Economists' Outlook

Housing stats and analysis from NAR's research experts.

The Financial Industry's Corporate Profits

The U.S. banking system has been healing since its near-death experience in late 2008. After Lehman Brothers went belly up, a major hemorrhage of liquidity nearly took out several other big banks and financial companies.

Despite this trauma, after three years the financial industry has roared back quite strongly. The most direct evidence of this is in the bottom line – i.e., corporate profits. Not only have they rebounded, but they have shot up to an all-time high in 2010. Profits in 2011 will likely match last year’s figure.

The problem now is that the banks are holding on to these profits and not redeploying them back into the economy. For the real estate industry, the credit standards continue to remain very tight despite exceptionally low default rates among recent homebuyers of the past three years. The high aggregate of default rates is just the legacy impact of problem mortgages that were originated during the housing bubble years and that are still working their way through the pipeline.

Banks are claiming that there are uncertain regulatory rules from the Dodd-Frank legislation as a justification for the necessity of holding on to the extra cash. There is a certain validity to that argument, since there are several ‘blank’ pages in the Dodd-Frank bill where the rules are not yet set in stone and will be finalized in the future. But the extra cash holding could also be due to the steady income stream that is present in the current, less-competitive banking industry. Economic textbooks say fewer firms mean easier tacit collusion in raising prices for consumers.

As for jumbo mortgages, which do not carry the government-backing of FHA or Fannie and Freddie, the interest rates are notably higher. The average 30-year jumbo mortgage rate was 4.81 percent in late September, versus the conforming mortgage rate of 4.05 percent. On a $500,000 mortgage, the difference in mortgage rates is the difference in a monthly mortgage payment (principal and interest only) of $225 per month.   From October on, over 600 counties across the country will face a lower loan limit, and some consumers in these communities may be forced to pay higher mortgage rates because they will be pushed over into the jumbo loan classification.   In other words, some consumers will be forking over extra money to banks that are already flush with cash. It is worth remembering that these private banks are not purely private like small business owners.

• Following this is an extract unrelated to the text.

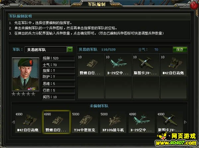Close the 军队编制 window
199x148 pixels.
pyautogui.click(x=194, y=5)
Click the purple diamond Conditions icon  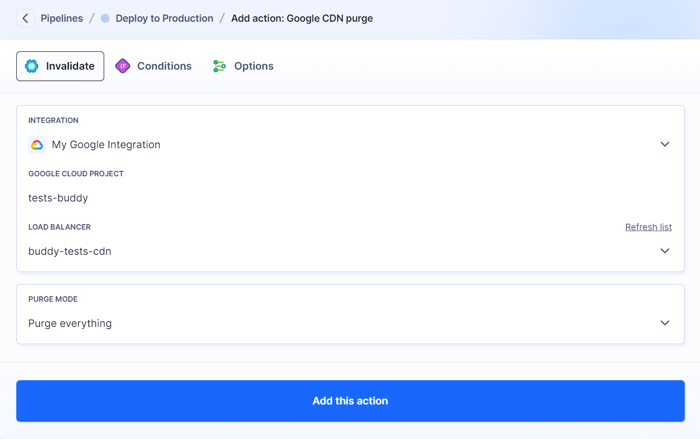[x=122, y=65]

In a free market system, effective firms survive and thrive while the ineffective or detrimental ones face destruction. But in the history of the banking industry, big banks somehow do not face the market test. The big banks, not uncommonly, are able to squeeze out taxpayer money to help support themselves in times of crisis. Given this unique bank relationship to taxpaying consumers, it is a pity that consumers are asked to pay more on their mortgages.  A quick policy change that would help consumers would be (1) raise the mortgage loan limit and (2) a moratorium on paying interest on the money the banks park at the Federal Reserve in order to encourage lending to the economy. In conjunction, the Dodd-Frank bill should also be thoroughly revisited page by page to remove any obstacles to sound lending.